REQUIRED WORK: Every record must be transcribed in its entirety, apart from the images, which are to be omitted.
=====
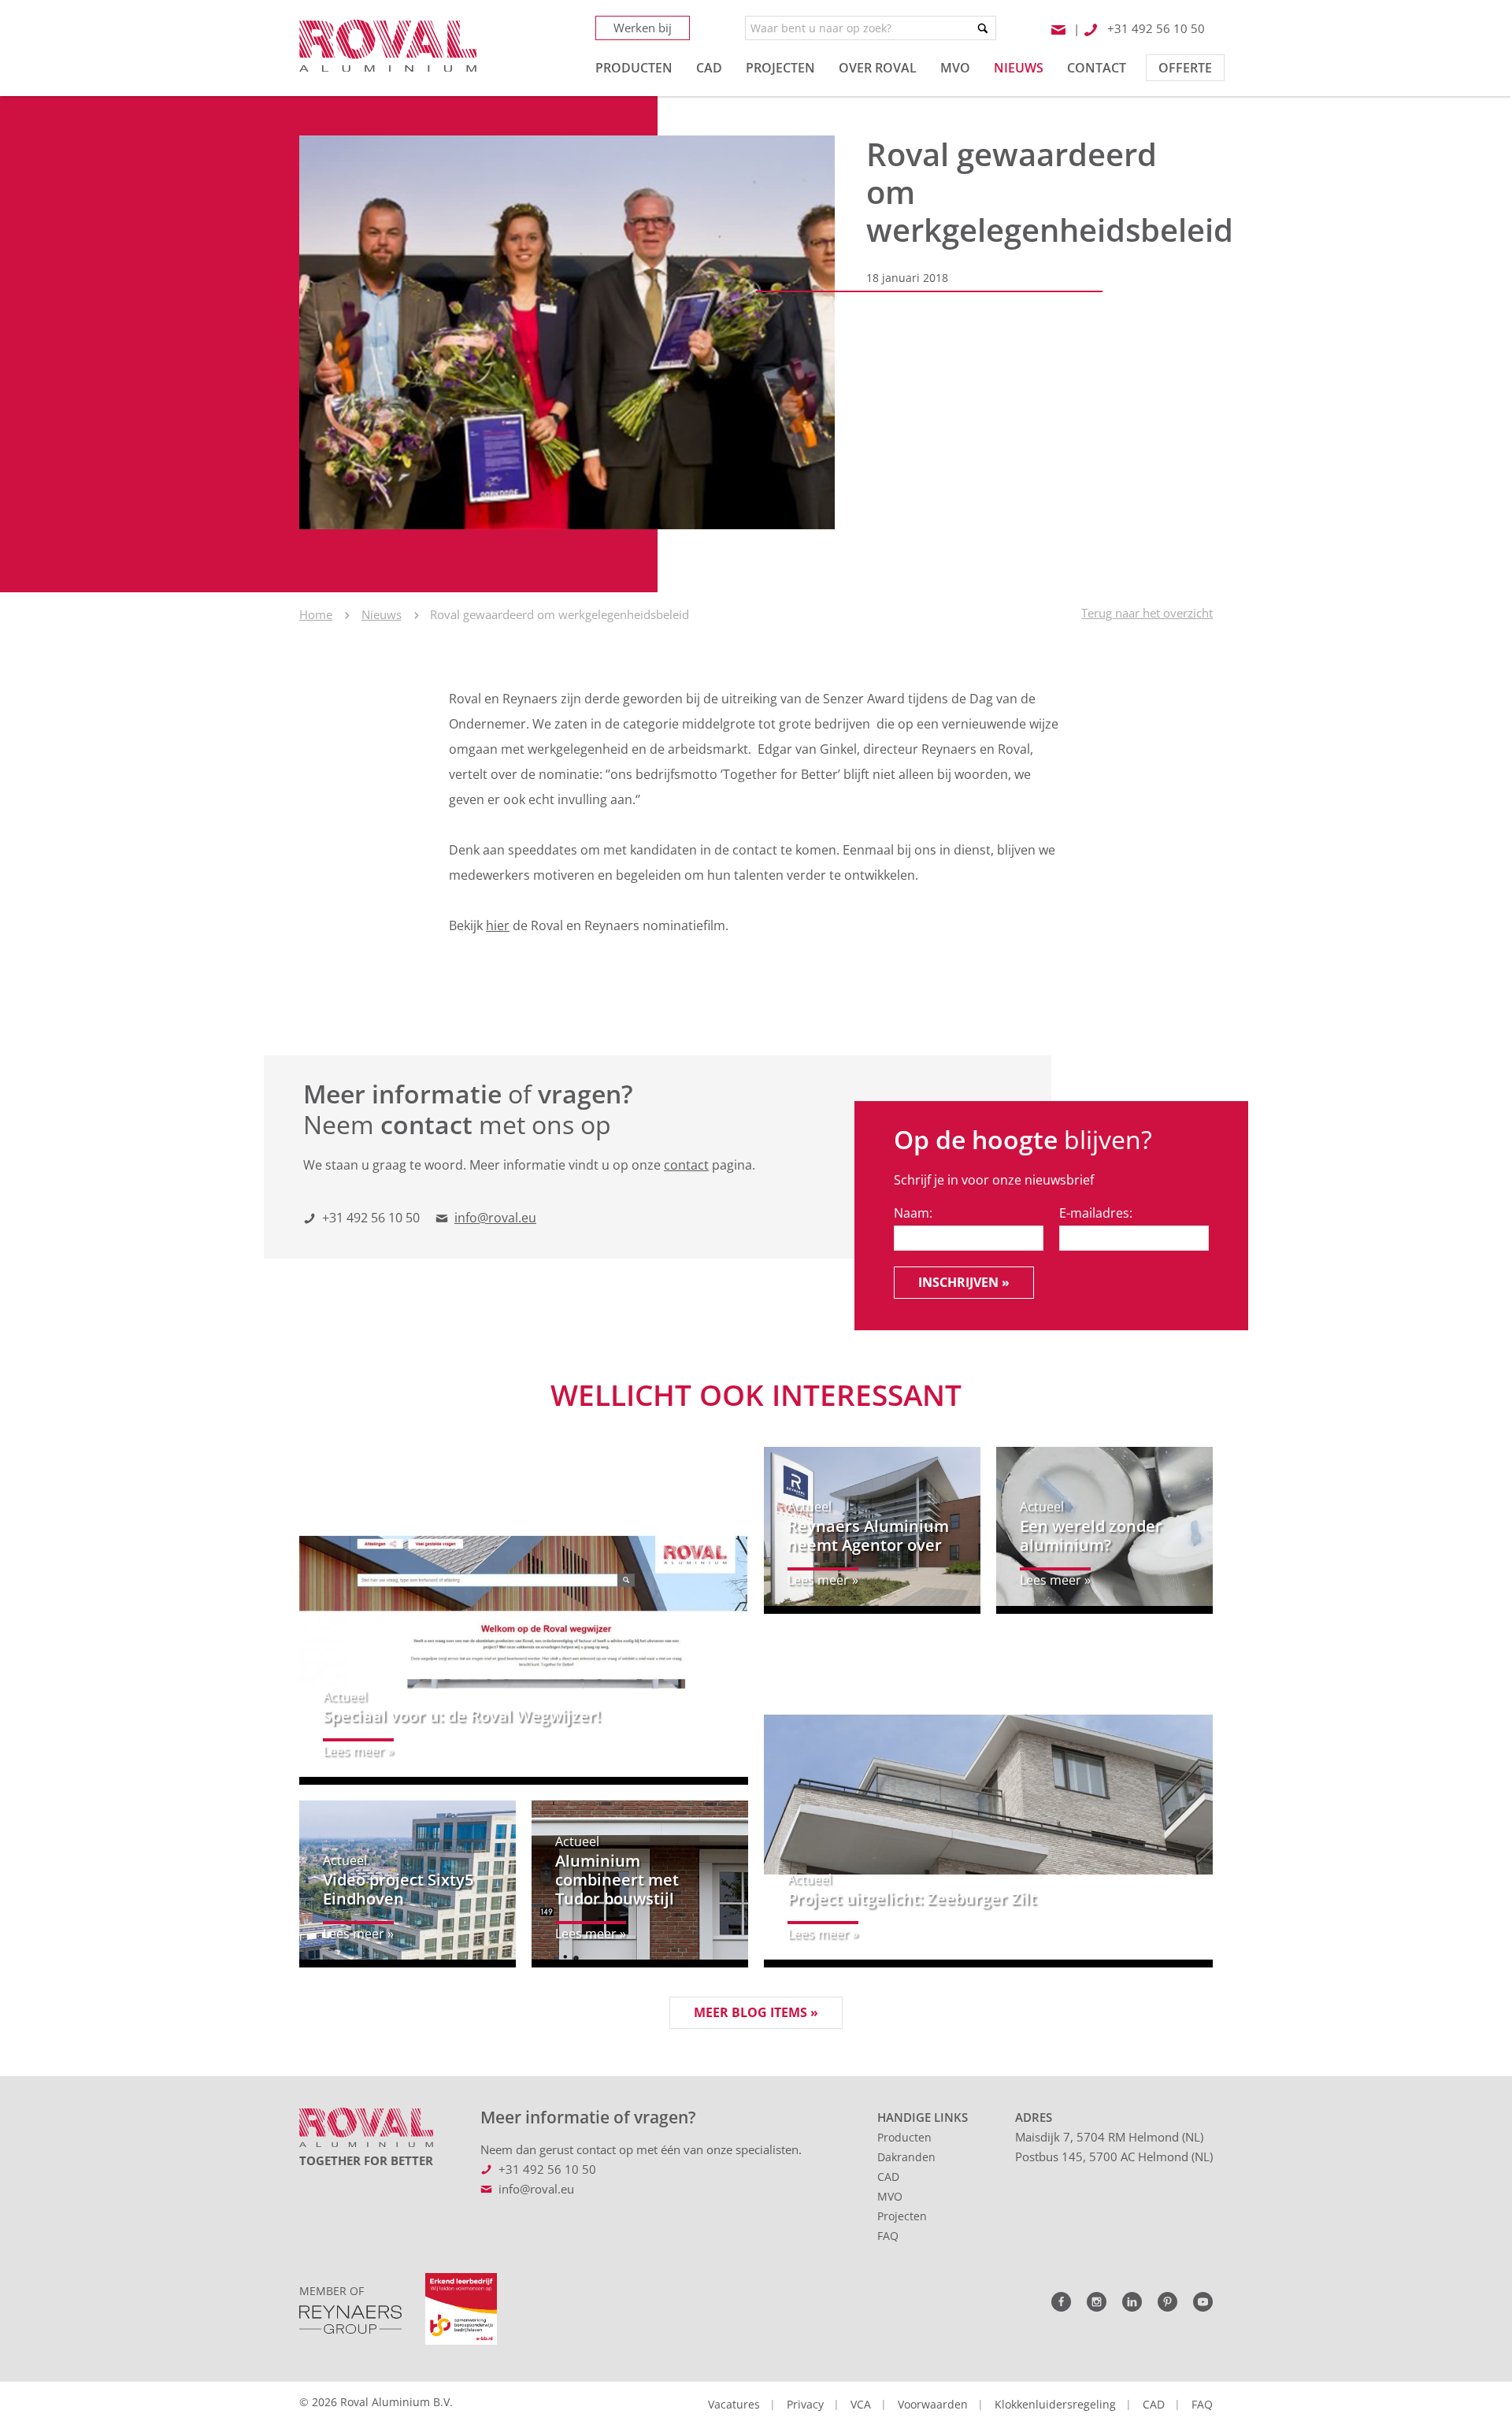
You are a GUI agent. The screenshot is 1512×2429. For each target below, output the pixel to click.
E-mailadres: (1095, 1213)
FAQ (888, 2235)
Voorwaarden (933, 2404)
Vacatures (734, 2404)
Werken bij (642, 27)
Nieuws (381, 614)
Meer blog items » (756, 2012)
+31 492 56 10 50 (371, 1217)
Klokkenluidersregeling (1055, 2404)
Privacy (805, 2404)
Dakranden (906, 2156)
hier (498, 925)
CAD (888, 2176)
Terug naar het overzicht (1147, 613)
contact (686, 1165)
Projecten (902, 2215)
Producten (904, 2137)
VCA (860, 2404)
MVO (889, 2196)
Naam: (913, 1213)
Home (315, 614)
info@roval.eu (495, 1217)
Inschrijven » (964, 1282)
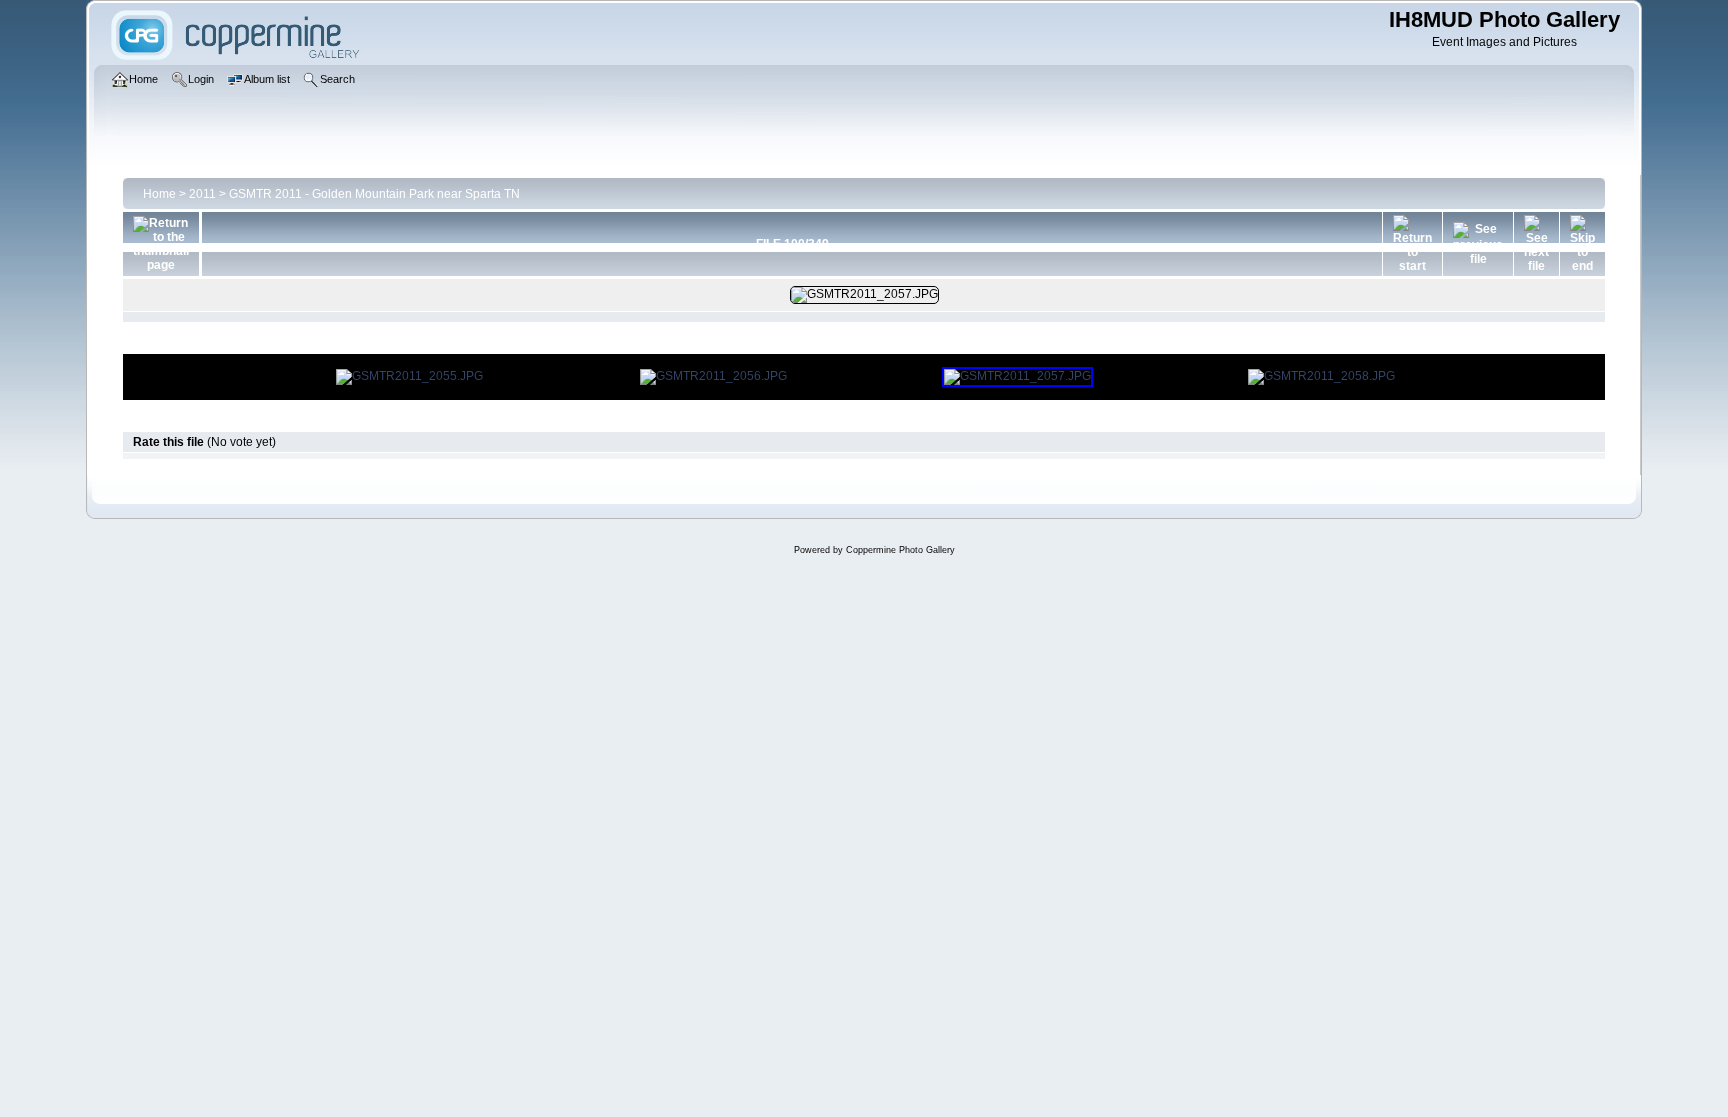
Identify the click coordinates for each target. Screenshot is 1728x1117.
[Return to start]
=====
WRITTEN SOLUTION:
You are a GUI agent. The screenshot is 1512×2429. For each target below, output the pixel to click.
E-mailadres: (1095, 1213)
FAQ (888, 2235)
Voorwaarden (933, 2404)
Vacatures (734, 2404)
Werken bij (642, 27)
Nieuws (381, 614)
Meer blog items » (756, 2012)
+31 492 56 10 50 (371, 1217)
Klokkenluidersregeling (1055, 2404)
Privacy (805, 2404)
Dakranden (906, 2156)
hier (498, 925)
CAD (888, 2176)
Terug naar het overzicht (1147, 613)
contact (686, 1165)
Projecten (902, 2215)
Producten (904, 2137)
VCA (860, 2404)
MVO (889, 2196)
Naam: (913, 1213)
Home (315, 614)
info@roval.eu (495, 1217)
Inschrijven » (964, 1282)
Identify the click coordinates for each target. Screenshot is 1728x1117.
[Return to start]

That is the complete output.